Task | Reproduce the data exactly as it stands.

Provided records |
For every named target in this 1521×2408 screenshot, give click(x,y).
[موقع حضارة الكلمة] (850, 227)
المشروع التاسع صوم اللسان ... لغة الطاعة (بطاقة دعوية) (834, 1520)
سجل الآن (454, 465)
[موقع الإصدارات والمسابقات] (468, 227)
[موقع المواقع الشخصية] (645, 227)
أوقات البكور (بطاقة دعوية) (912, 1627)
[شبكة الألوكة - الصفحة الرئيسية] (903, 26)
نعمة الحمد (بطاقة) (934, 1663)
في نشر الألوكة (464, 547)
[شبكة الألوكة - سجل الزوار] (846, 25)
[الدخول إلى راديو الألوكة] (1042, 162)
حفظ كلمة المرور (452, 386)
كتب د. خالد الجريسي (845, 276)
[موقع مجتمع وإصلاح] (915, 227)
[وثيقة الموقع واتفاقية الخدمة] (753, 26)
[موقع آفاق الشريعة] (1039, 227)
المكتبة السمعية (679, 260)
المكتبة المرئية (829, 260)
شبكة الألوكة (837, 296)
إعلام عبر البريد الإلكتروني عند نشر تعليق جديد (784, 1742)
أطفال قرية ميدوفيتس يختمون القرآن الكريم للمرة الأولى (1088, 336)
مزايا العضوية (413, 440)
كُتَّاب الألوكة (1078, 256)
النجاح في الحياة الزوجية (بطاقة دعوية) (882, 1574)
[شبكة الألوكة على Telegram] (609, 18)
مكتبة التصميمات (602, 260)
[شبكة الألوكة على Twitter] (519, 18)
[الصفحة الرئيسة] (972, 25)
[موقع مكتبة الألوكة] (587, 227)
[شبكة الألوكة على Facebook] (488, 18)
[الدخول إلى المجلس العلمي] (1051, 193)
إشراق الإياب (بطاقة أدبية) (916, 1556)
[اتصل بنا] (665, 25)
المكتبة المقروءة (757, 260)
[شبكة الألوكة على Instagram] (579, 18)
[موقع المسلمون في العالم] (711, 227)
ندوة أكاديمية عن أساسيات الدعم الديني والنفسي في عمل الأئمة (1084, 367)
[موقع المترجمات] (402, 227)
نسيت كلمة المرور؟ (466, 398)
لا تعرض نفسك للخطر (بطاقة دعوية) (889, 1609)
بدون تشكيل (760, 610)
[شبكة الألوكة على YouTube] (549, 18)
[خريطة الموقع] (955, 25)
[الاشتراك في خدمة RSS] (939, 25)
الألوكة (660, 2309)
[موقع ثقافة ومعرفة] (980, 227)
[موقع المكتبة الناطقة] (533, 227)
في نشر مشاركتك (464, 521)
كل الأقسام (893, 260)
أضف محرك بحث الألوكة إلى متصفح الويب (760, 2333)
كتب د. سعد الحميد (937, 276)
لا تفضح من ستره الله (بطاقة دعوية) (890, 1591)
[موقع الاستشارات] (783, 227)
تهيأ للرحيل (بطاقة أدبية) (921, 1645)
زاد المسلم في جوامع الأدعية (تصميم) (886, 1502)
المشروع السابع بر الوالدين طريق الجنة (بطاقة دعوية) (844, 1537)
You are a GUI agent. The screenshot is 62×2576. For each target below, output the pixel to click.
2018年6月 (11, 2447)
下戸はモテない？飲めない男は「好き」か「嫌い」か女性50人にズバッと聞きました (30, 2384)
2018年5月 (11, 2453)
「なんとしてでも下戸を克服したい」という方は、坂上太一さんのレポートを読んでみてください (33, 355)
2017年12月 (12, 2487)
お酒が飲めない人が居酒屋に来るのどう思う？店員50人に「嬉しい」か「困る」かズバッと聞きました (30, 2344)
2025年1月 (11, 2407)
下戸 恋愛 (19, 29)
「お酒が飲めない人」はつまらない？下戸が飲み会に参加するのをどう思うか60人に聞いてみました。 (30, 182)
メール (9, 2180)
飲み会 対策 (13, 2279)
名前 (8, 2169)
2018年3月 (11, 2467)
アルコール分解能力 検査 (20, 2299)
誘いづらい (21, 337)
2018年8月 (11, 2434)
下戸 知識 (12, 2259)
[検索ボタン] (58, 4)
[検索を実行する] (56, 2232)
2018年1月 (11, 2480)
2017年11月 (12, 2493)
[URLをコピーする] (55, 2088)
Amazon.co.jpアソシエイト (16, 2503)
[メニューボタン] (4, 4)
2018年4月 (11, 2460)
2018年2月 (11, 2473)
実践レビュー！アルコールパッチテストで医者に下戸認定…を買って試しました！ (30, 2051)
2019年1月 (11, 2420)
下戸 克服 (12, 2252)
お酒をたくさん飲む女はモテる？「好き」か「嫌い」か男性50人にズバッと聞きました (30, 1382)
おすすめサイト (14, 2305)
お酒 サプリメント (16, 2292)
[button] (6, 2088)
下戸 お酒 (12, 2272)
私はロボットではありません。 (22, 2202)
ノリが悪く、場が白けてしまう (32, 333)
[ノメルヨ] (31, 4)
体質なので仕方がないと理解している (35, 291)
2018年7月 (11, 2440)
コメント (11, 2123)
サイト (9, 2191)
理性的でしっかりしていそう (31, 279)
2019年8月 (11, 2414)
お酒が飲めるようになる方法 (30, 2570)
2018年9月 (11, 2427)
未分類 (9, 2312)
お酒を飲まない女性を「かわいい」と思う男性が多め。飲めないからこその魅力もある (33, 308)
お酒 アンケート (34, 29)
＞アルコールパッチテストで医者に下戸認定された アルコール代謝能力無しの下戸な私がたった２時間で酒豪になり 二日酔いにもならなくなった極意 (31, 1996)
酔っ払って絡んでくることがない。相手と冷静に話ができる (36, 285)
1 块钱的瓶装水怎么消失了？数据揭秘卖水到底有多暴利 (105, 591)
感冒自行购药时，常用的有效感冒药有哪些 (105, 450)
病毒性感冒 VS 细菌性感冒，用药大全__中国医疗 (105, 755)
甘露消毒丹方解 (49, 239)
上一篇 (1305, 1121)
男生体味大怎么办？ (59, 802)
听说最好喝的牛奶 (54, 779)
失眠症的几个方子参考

Written response |
For every named target in this 1521×2408 screenshot, give click(x,y).
[موقع حضارة الكلمة] (850, 227)
المشروع التاسع صوم اللسان ... لغة الطاعة (بطاقة دعوية) (834, 1520)
سجل الآن (454, 465)
[موقع الإصدارات والمسابقات] (468, 227)
[موقع المواقع الشخصية] (645, 227)
أوقات البكور (بطاقة دعوية) (912, 1627)
[شبكة الألوكة - الصفحة الرئيسية] (903, 26)
نعمة الحمد (بطاقة) (934, 1663)
في نشر الألوكة (464, 547)
[شبكة الألوكة - سجل الزوار] (846, 25)
[الدخول إلى راديو الألوكة] (1042, 162)
حفظ كلمة المرور (452, 386)
كتب د. خالد الجريسي (845, 276)
[موقع مجتمع وإصلاح] (915, 227)
[وثيقة الموقع واتفاقية الخدمة] (753, 26)
[موقع آفاق الشريعة] (1039, 227)
المكتبة السمعية (679, 260)
المكتبة المرئية (829, 260)
شبكة الألوكة (837, 296)
إعلام عبر البريد الإلكتروني عند نشر تعليق جديد (784, 1742)
أطفال قرية ميدوفيتس يختمون القرآن الكريم للمرة الأولى (1088, 336)
مزايا العضوية (413, 440)
كُتَّاب الألوكة (1078, 256)
النجاح في الحياة الزوجية (بطاقة دعوية) (882, 1574)
[شبكة الألوكة على Telegram] (609, 18)
مكتبة التصميمات (602, 260)
[شبكة الألوكة على Twitter] (519, 18)
[الصفحة الرئيسة] (972, 25)
[موقع مكتبة الألوكة] (587, 227)
[شبكة الألوكة على Facebook] (488, 18)
[الدخول إلى المجلس العلمي] (1051, 193)
إشراق الإياب (بطاقة أدبية) (916, 1556)
[اتصل بنا] (665, 25)
المكتبة المقروءة (757, 260)
[شبكة الألوكة على Instagram] (579, 18)
[موقع المسلمون في العالم] (711, 227)
ندوة أكاديمية عن أساسيات الدعم الديني والنفسي في عمل الأئمة (1084, 367)
[موقع المترجمات] (402, 227)
نسيت كلمة المرور؟ (466, 398)
لا تعرض نفسك للخطر (بطاقة دعوية) (889, 1609)
بدون تشكيل (760, 610)
[شبكة الألوكة على YouTube] (549, 18)
[خريطة الموقع] (955, 25)
[الاشتراك في خدمة RSS] (939, 25)
الألوكة (660, 2309)
[موقع ثقافة ومعرفة] (980, 227)
[موقع المكتبة الناطقة] (533, 227)
في نشر مشاركتك (464, 521)
كل الأقسام (893, 260)
أضف محرك بحث الألوكة إلى متصفح الويب (760, 2333)
كتب د. سعد الحميد (937, 276)
لا تفضح من ستره الله (بطاقة دعوية) (890, 1591)
[موقع الاستشارات] (783, 227)
تهيأ للرحيل (بطاقة أدبية) (921, 1645)
زاد المسلم في جوامع الأدعية (تصميم) (886, 1502)
المشروع السابع بر الوالدين طريق الجنة (بطاقة دعوية) (844, 1537)
You are a GUI agent. The screenshot is 62×2576. For each target below, output the pixel to click.
2018年6月 (11, 2447)
下戸はモテない？飲めない男は「好き」か「嫌い」か女性50人にズバッと聞きました (30, 2384)
2018年5月 (11, 2453)
「なんとしてでも下戸を克服したい」という方は、坂上太一さんのレポートを読んでみてください (33, 355)
2017年12月 (12, 2487)
お酒が飲めない人が居酒屋に来るのどう思う？店員50人に「嬉しい」か「困る」かズバッと聞きました (30, 2344)
2025年1月 (11, 2407)
下戸 恋愛 (19, 29)
「お酒が飲めない人」はつまらない？下戸が飲み会に参加するのをどう思うか60人に聞いてみました。 (30, 182)
メール (9, 2180)
飲み会 対策 (13, 2279)
名前 (8, 2169)
2018年3月 (11, 2467)
アルコール分解能力 検査 (20, 2299)
誘いづらい (21, 337)
2018年8月 (11, 2434)
下戸 知識 (12, 2259)
[検索ボタン] (58, 4)
[検索を実行する] (56, 2232)
2018年1月 (11, 2480)
2017年11月 (12, 2493)
[URLをコピーする] (55, 2088)
Amazon.co.jpアソシエイト (16, 2503)
[メニューボタン] (4, 4)
2018年4月 (11, 2460)
2018年2月 (11, 2473)
実践レビュー！アルコールパッチテストで医者に下戸認定…を買って試しました！ (30, 2051)
2019年1月 (11, 2420)
下戸 克服 (12, 2252)
お酒をたくさん飲む女はモテる？「好き」か「嫌い」か男性50人にズバッと聞きました (30, 1382)
おすすめサイト (14, 2305)
お酒 サプリメント (16, 2292)
[button] (6, 2088)
下戸 お酒 (12, 2272)
私はロボットではありません。 (22, 2202)
ノリが悪く、場が白けてしまう (32, 333)
[ノメルヨ] (31, 4)
体質なので仕方がないと理解している (35, 291)
2018年7月 (11, 2440)
コメント (11, 2123)
サイト (9, 2191)
理性的でしっかりしていそう (31, 279)
2019年8月 (11, 2414)
お酒が飲めるようになる方法 (30, 2570)
2018年9月 (11, 2427)
未分類 (9, 2312)
お酒を飲まない女性を「かわいい」と思う男性が多め。飲めないからこその魅力もある (33, 308)
お酒 アンケート (34, 29)
＞アルコールパッチテストで医者に下戸認定された アルコール代謝能力無しの下戸な私がたった２時間で酒豪になり 二日酔いにもならなくなった極意 (31, 1996)
酔っ払って絡んでくることがない。相手と冷静に話ができる (36, 285)
1 块钱的瓶装水怎么消失了？数据揭秘卖水到底有多暴利 (105, 591)
感冒自行购药时，常用的有效感冒药有哪些 (105, 450)
病毒性感冒 VS 细菌性感冒，用药大全__中国医疗 (105, 755)
甘露消毒丹方解 (49, 239)
上一篇 (1305, 1121)
男生体味大怎么办？ (59, 802)
听说最好喝的牛奶 (54, 779)
失眠症的几个方子参考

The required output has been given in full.